Die Rostocker Staatsanwaltschaft will gegen die Freilassung des Yachthafen-Investors Per Harald Løkkevik vorgehen. Das Landgericht hatte heute den Haftbefehl gegen den Norwegen aufgehoben. Zur Begründung hieß es, der Prozessbeginn sei nicht absehbar, obwohl als spätester Termin der 27. Januar angesetzt sei. Die Ermittlungen der Staatsanwaltschaft würden noch laufen, zudem sei derzeit fraglich, ob man überhaupt zu einer Anklage komme.
Die Staatsanwaltschaft erkärte auf Anfrage, man halte die Begründung des Landgerichts für falsch. Außerdem, so Oberstaatsanwalt Andreas Gärtner, sei die Kammer des Landgerichts gar nicht mehr zuständig. Die Staatsanwaltschaft habe bereits gestern einen Befangenheitsantrag gegen alle Richter der Kammer gestellt. So hätte das Landgericht heute nur noch in Eilfällen entscheiden dürfen.
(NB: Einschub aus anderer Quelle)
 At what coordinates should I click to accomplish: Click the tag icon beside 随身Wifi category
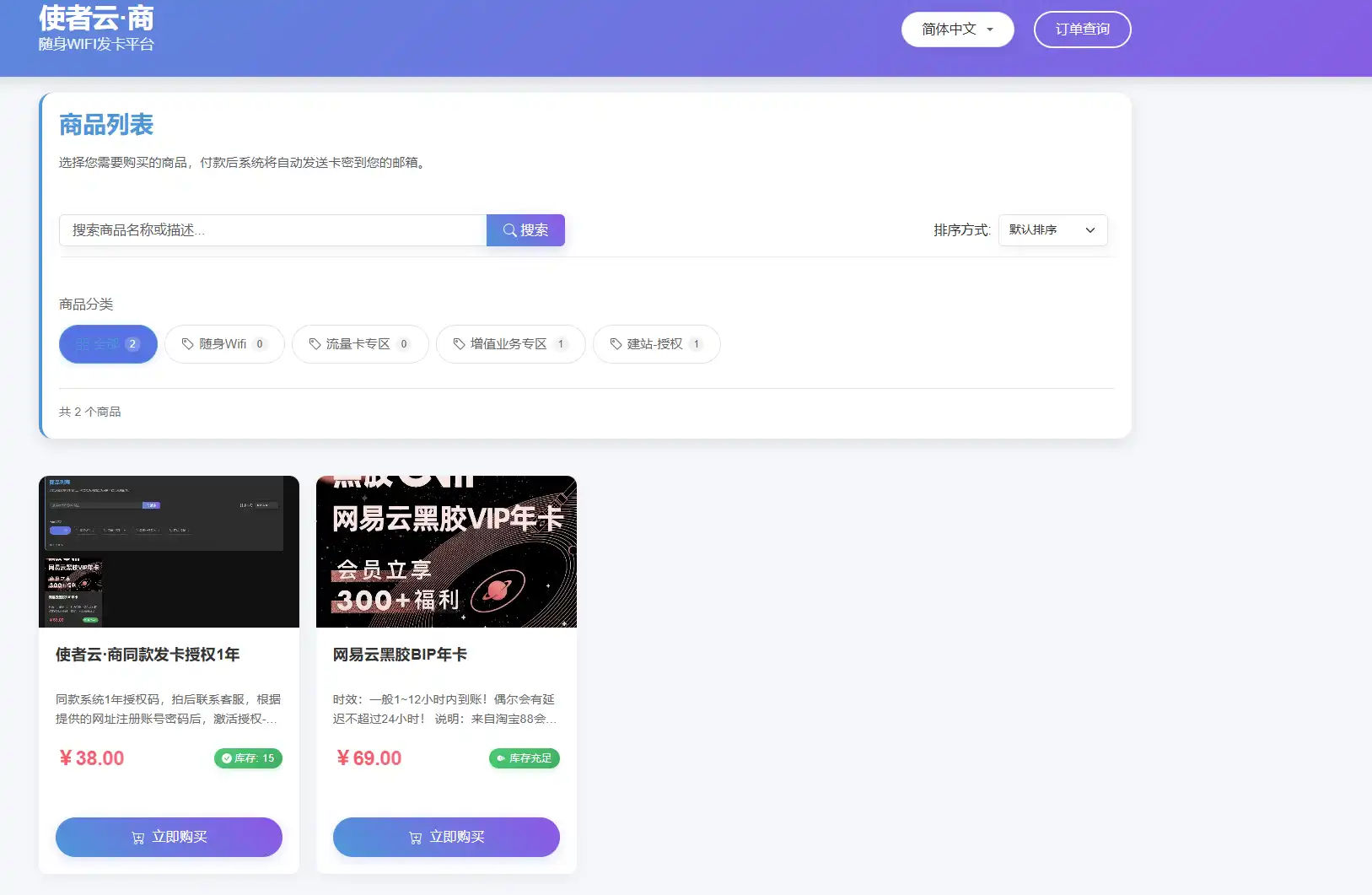(x=187, y=343)
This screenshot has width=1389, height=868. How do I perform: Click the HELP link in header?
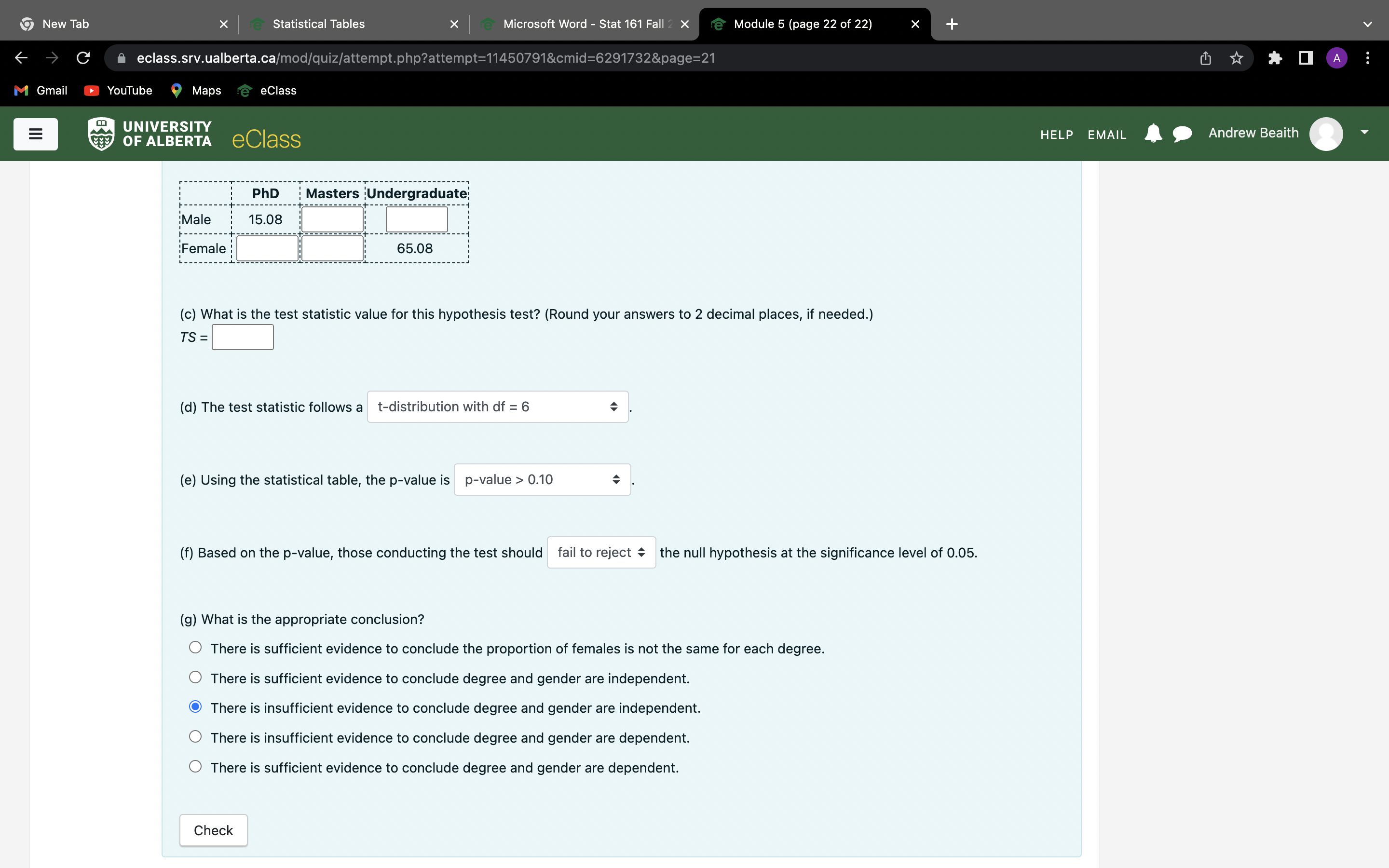tap(1056, 135)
Løkkevik steht unter Verdacht, zu unrecht Subventionen in Höhe von über 13 Millionen Euro zu Unrecht kassiert zu haben. Der Norweger hatte das immer bestritten. Sein Anwalt hatte erklärt, es gebe keine illegale Aufspaltung des Projekts, und dadurch wären auch keine zusätzlichen Fördermittel geflossen.